(PASSAGE):
----------
- Theatrical release poster
- Directed by: Roger Donaldson
- Written by: David Self
- Based on: The Kennedy Tapes: Inside the White House During the Cuban Missile Crisis by Ernest R. May and Philip D. Zelikow
- Produced by: Armyan Bernstein; Peter Almond; Kevin Costner;
- Starring: Kevin Costner; Bruce Greenwood; Steven Culp; Dylan Baker;
- Cinematography: Andrzej Bartkowiak
- Edited by: Conrad Buff
- Music by: Trevor Jones
- Production company: Beacon Pictures
- Distributed by: New Line Cinema (United States and Canada) Buena Vista Film Sales (International)
- Release dates: December 19, 2000 (premiere); January 12, 2001 (United States);
- Running time: 145 minutes
- Country: United States
- Languages: English Russian Spanish Romanian
- Budget: $80 million
- Box office: $66.6 million

= Thirteen Days (film) =

2000 US film directed by Roger Donaldson

Thirteen Days is a 2000 American historical political thriller film directed by Roger Donaldson. It dramatizes the Cuban Missile Crisis of 1962, seen from the perspective of the American political leadership. Kevin Costner stars as top White House assistant Kenneth P. O'Donnell, with Bruce Greenwood featured as President John F. Kennedy, Steven Culp as Attorney General Robert F. Kennedy and Dylan Baker as Secretary of Defense Robert McNamara.

While the film carries the same title as the 1969 book Thirteen Days by former attorney general Robert F. Kennedy, it is in fact based on the 1997 book The Kennedy Tapes: Inside the White House During the Cuban Missile Crisis by Ernest R. May and Philip D. Zelikow. It is the second docudrama made about the crisis, the first being 1974's The Missiles of October, which was based on Kennedy's book. The 2000 film contains some newly declassified information not available to the earlier production, but takes greater dramatic license, particularly in its choice of O'Donnell as protagonist. Thirteen Days premiered on December 19, 2000, before being released by New Line Cinema in the United States on January 12, 2001, with Buena Vista Film Sales releasing in other territories. The film received generally positive reviews from critics who praised the screenplay and performances of the cast but was a box-office bomb, grossing $66.6 million against its $80 million budget.

==Plot==
In October 1962, U-2 aerial surveillance photos reveal that the Soviet Union is placing intermediate-range ballistic missiles carrying nuclear weapons in Cuba. U.S. president John F. Kennedy and his advisers must come up with a plan to prevent their activation. Kennedy wants to show that the United States will not allow a missile threat. The Joint Chiefs of Staff advise military strikes against the missile sites followed by an invasion of Cuba. Kennedy is reluctant to this because it would likely cause the Soviets to invade West Berlin, which could lead to an all-out war. Kennedy sees an analogy to the events that started World War I, where the tactics of both sides' commanders had not evolved since the previous war and were obsolete, only this time nuclear weapons are involved. War appears to be almost inevitable.
----------
(PROVIDED INFORMATION):
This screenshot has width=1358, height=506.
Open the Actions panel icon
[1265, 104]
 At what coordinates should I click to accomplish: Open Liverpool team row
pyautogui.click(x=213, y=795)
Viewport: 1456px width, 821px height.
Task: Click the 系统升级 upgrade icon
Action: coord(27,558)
----------
(WRITTEN EXERCISE 1): Please duplicate the Thirteen Days passage from "2000 US film" to "Defense Robert McNamara.".
(WRITTEN EXERCISE 2): Show each line of the records that contains the word "height", matching case exactly.
The Thirteen Days passage and the records come from separate sources.

(FULL RESPONSE 1):
2000 US film directed by Roger Donaldson

Thirteen Days is a 2000 American historical political thriller film directed by Roger Donaldson. It dramatizes the Cuban Missile Crisis of 1962, seen from the perspective of the American political leadership. Kevin Costner stars as top White House assistant Kenneth P. O'Donnell, with Bruce Greenwood featured as President John F. Kennedy, Steven Culp as Attorney General Robert F. Kennedy and Dylan Baker as Secretary of Defense Robert McNamara.

(FULL RESPONSE 2):
This screenshot has width=1358, height=506.
Viewport: 1456px width, 821px height.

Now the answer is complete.